Task instructions ->
Below are some records. Output the lines from the first one through the line that holds "Task: Click the Margin to BBSW axis title", exactly as written, with no pictures.

══════════════════════════════

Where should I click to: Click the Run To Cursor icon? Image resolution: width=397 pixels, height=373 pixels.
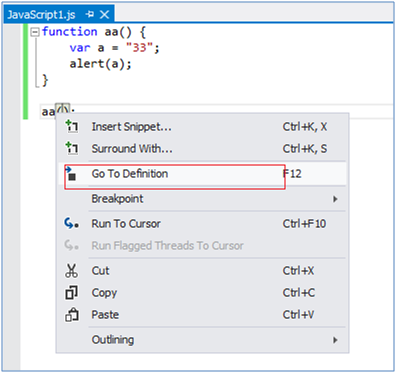point(71,224)
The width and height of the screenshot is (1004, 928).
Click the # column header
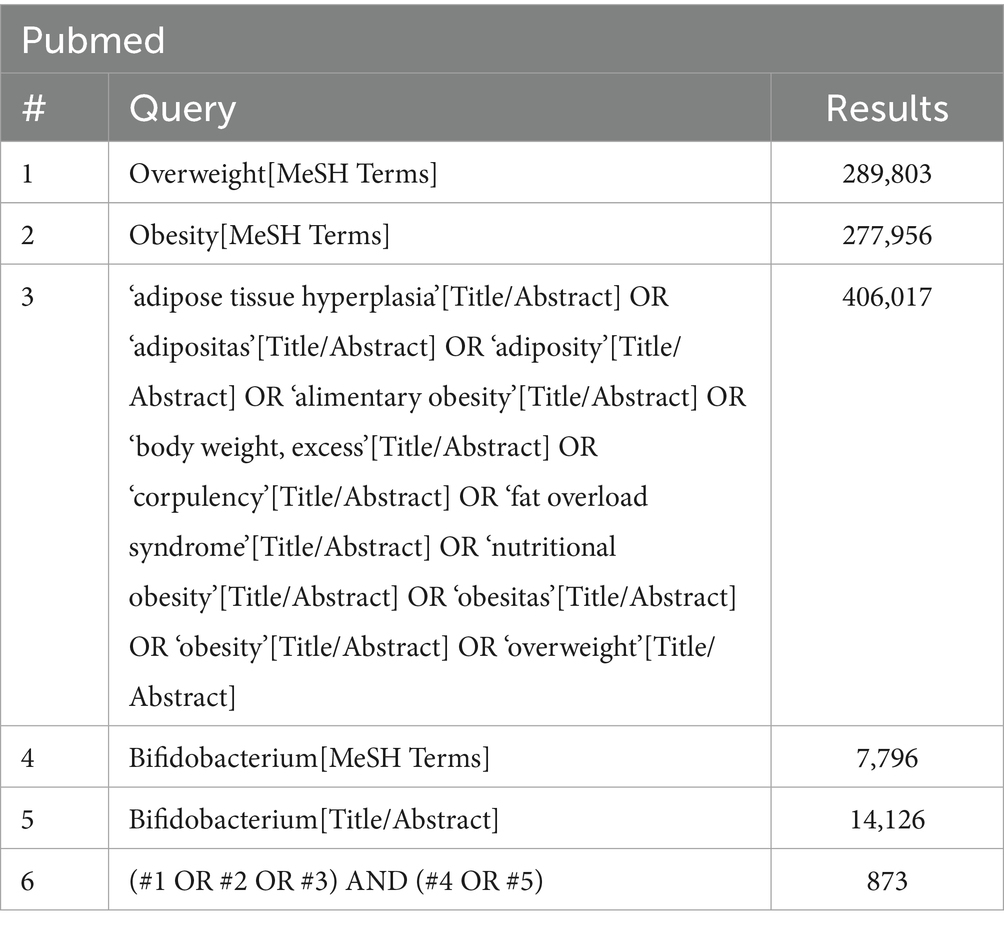pos(34,108)
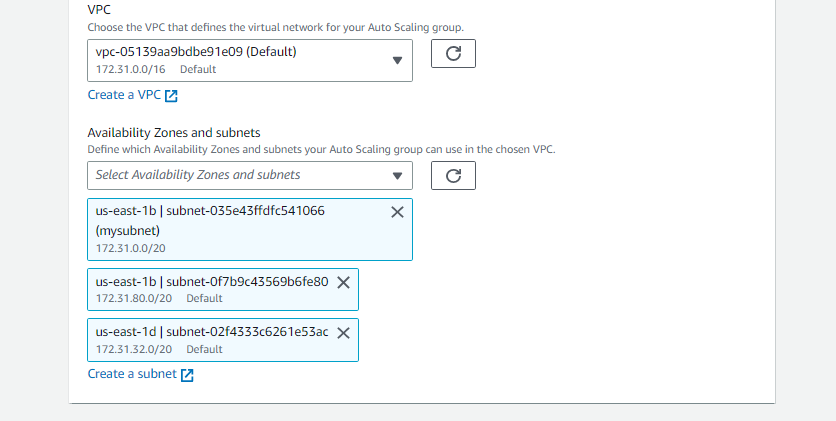Click the Availability Zones and subnets heading
Viewport: 836px width, 421px height.
pyautogui.click(x=174, y=133)
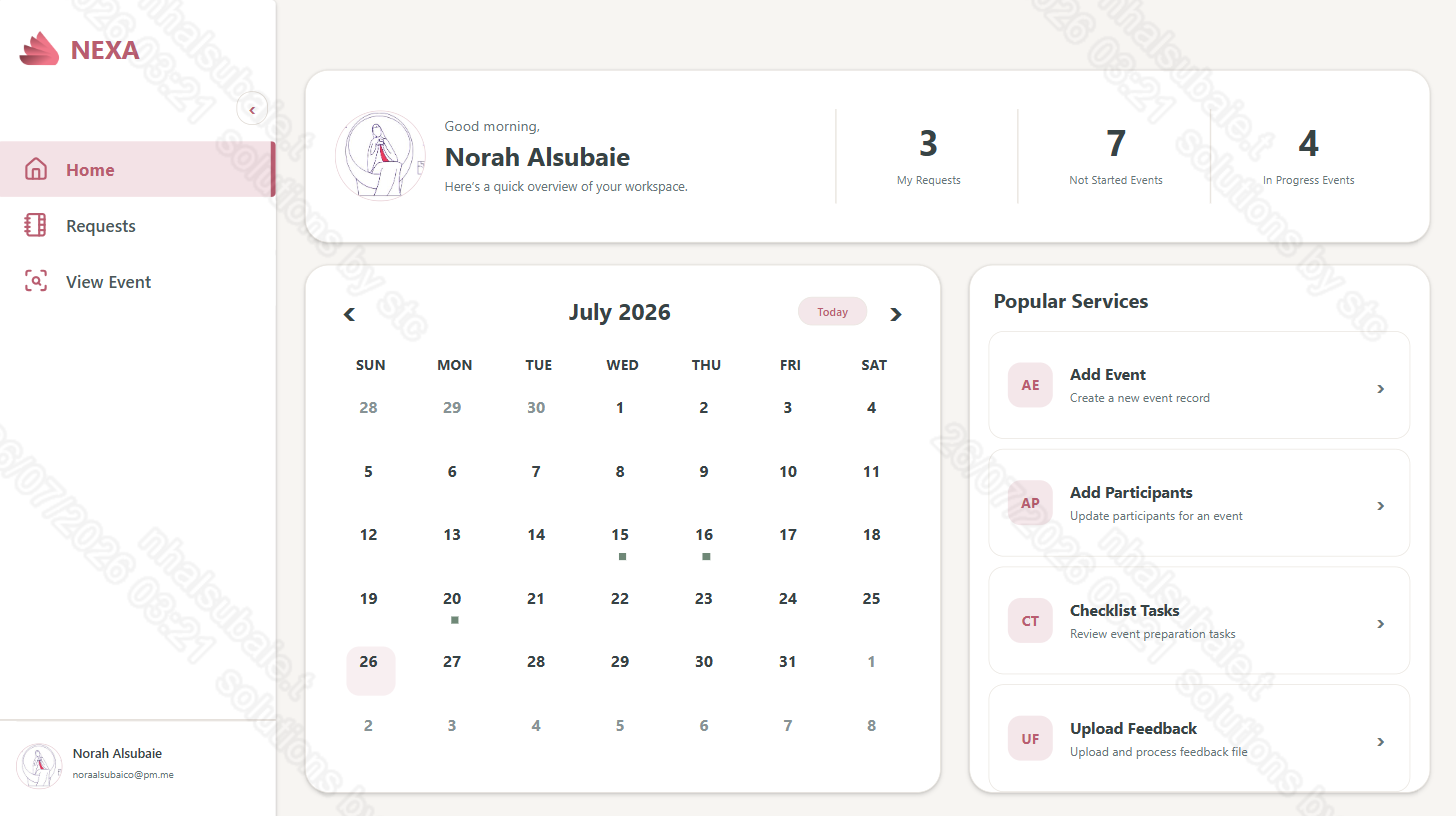Select the AE badge for Add Event
Screen dimensions: 1456x816
(x=1030, y=385)
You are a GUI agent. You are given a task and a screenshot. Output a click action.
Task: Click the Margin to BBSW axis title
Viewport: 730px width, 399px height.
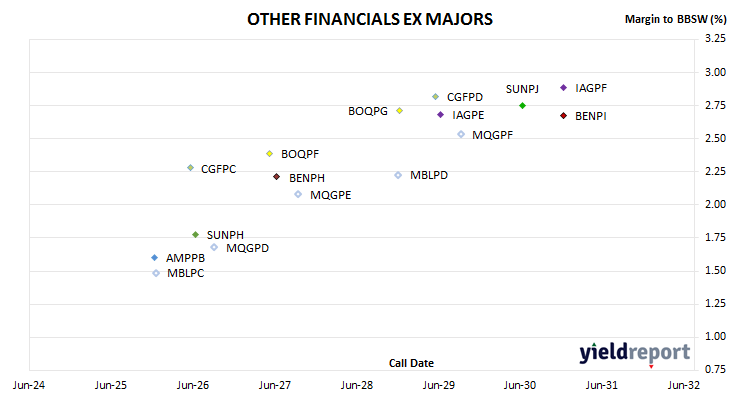click(675, 19)
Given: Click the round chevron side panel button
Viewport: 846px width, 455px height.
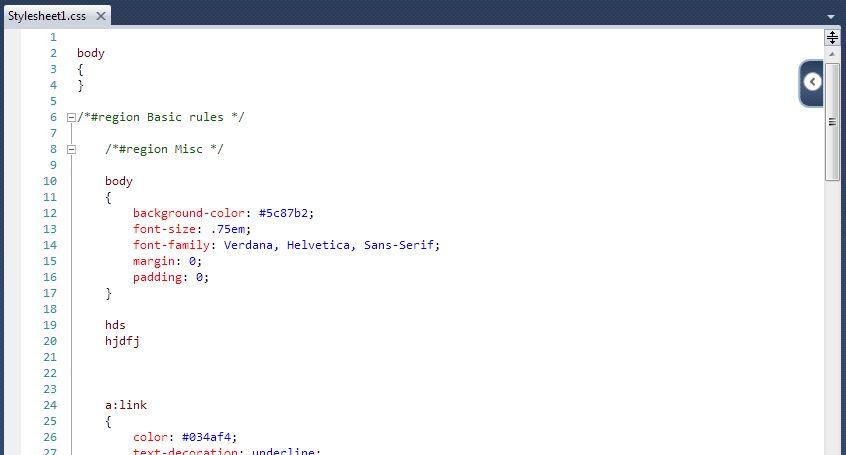Looking at the screenshot, I should coord(813,82).
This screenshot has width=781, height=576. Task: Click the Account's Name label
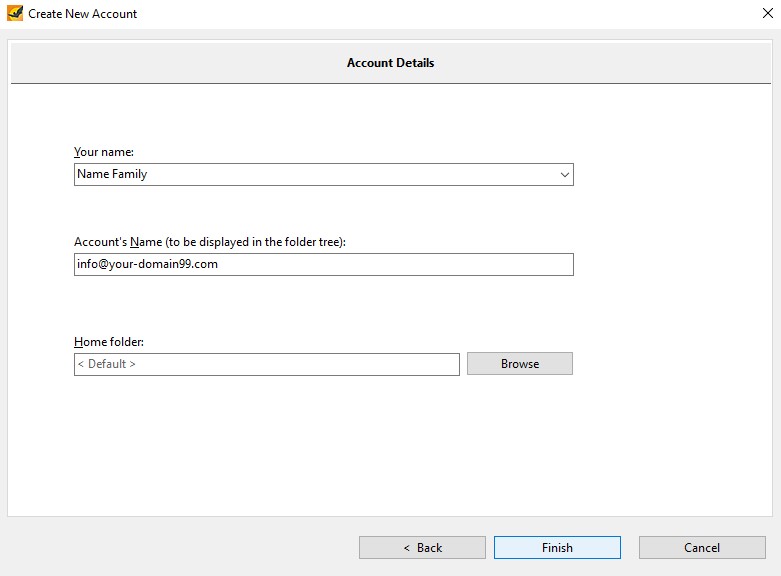click(x=118, y=242)
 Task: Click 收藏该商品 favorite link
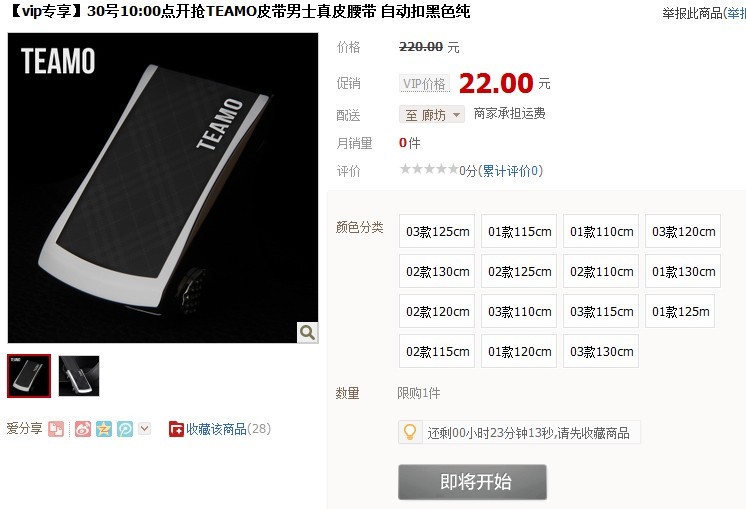click(216, 429)
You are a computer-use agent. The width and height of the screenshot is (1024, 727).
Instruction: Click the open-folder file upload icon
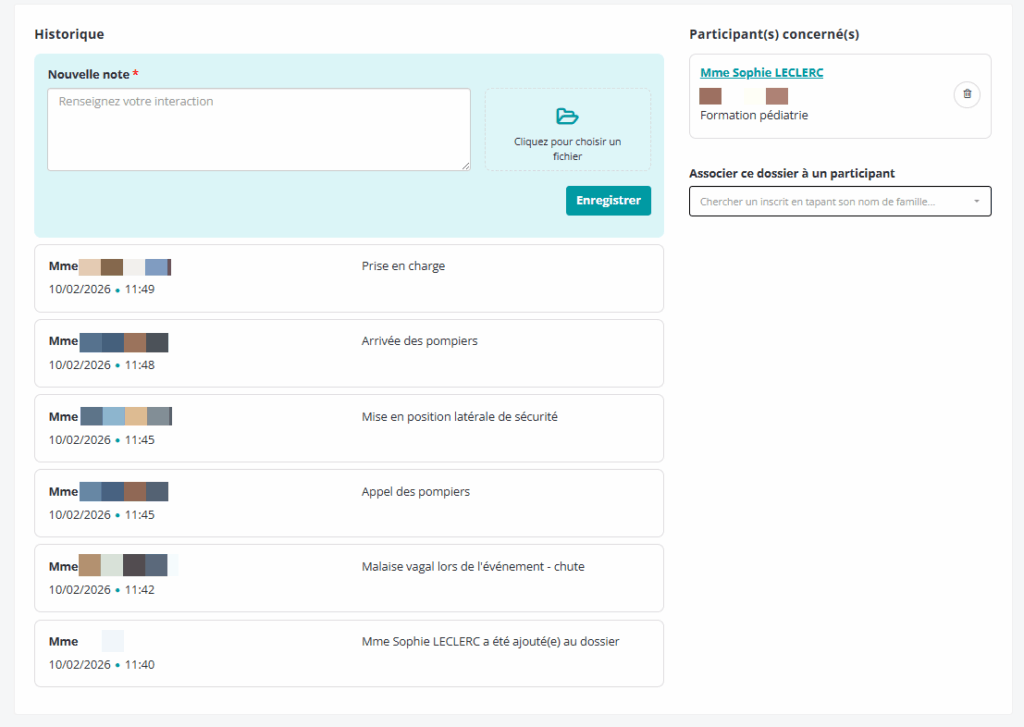pyautogui.click(x=567, y=116)
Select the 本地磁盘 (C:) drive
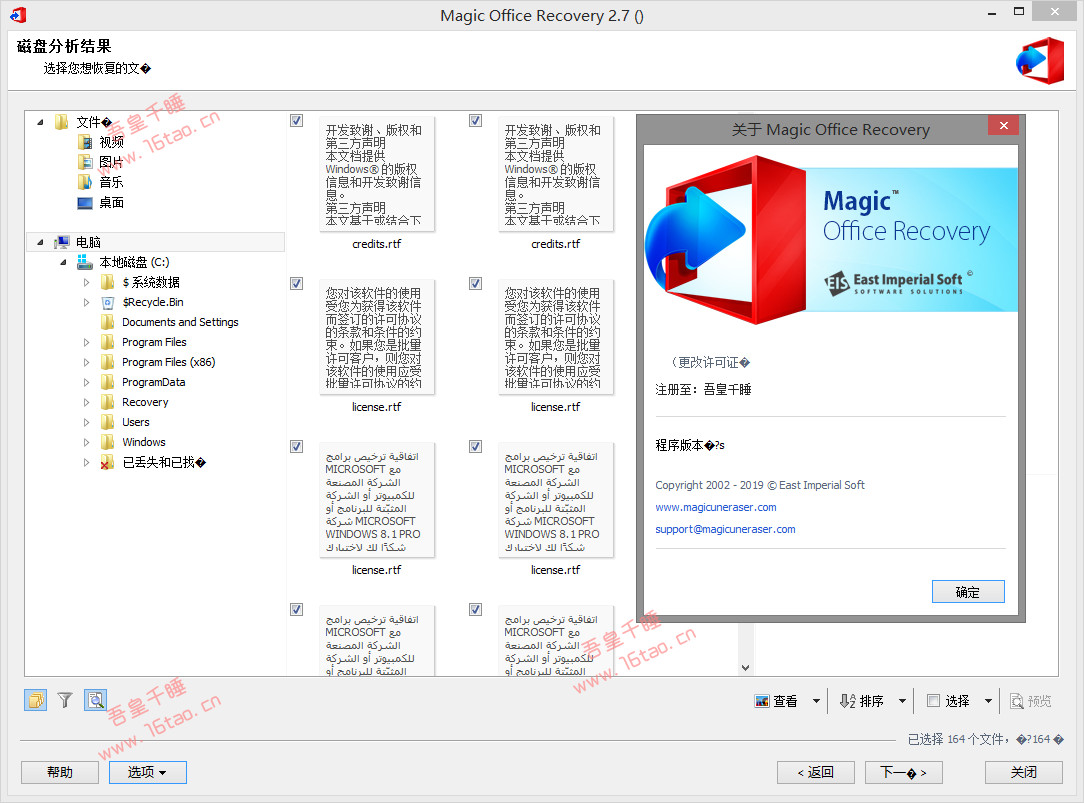Viewport: 1084px width, 803px height. [133, 262]
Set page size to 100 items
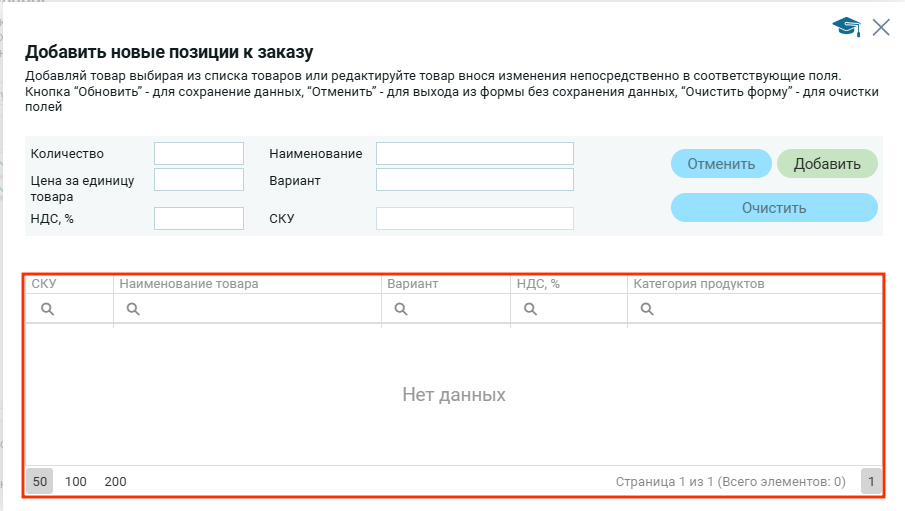 pos(76,482)
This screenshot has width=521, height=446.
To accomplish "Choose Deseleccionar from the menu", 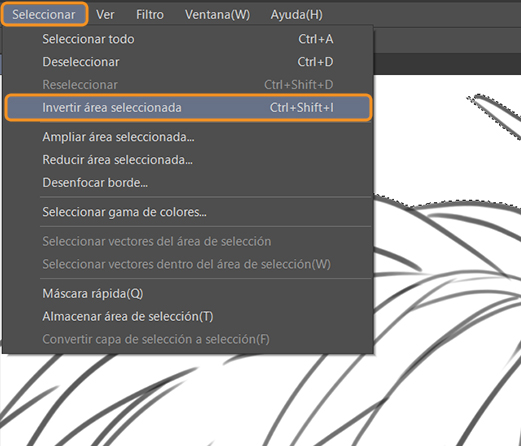I will (188, 62).
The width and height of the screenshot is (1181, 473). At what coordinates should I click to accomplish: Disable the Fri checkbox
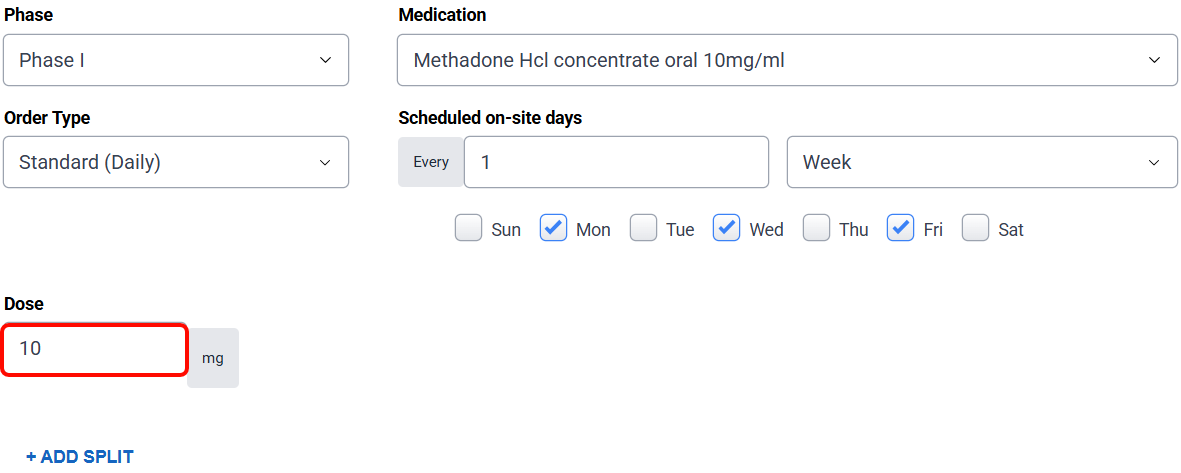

══════════════════════════════

Solution ->
Where should I click to: Click the Run To Cursor icon? Image resolution: width=397 pixels, height=373 pixels.
point(71,224)
The width and height of the screenshot is (1004, 928).
Click the # column header
pos(34,108)
Click the Availability Zones and subnets heading
Viewport: 836px width, 421px height.
pyautogui.click(x=174, y=133)
Select the AE badge for Add Event
Screen dimensions: 1456x816
(x=1030, y=385)
You are a GUI agent. You are given a task and a screenshot. Output a click action.
Task: Click the Margin to BBSW axis title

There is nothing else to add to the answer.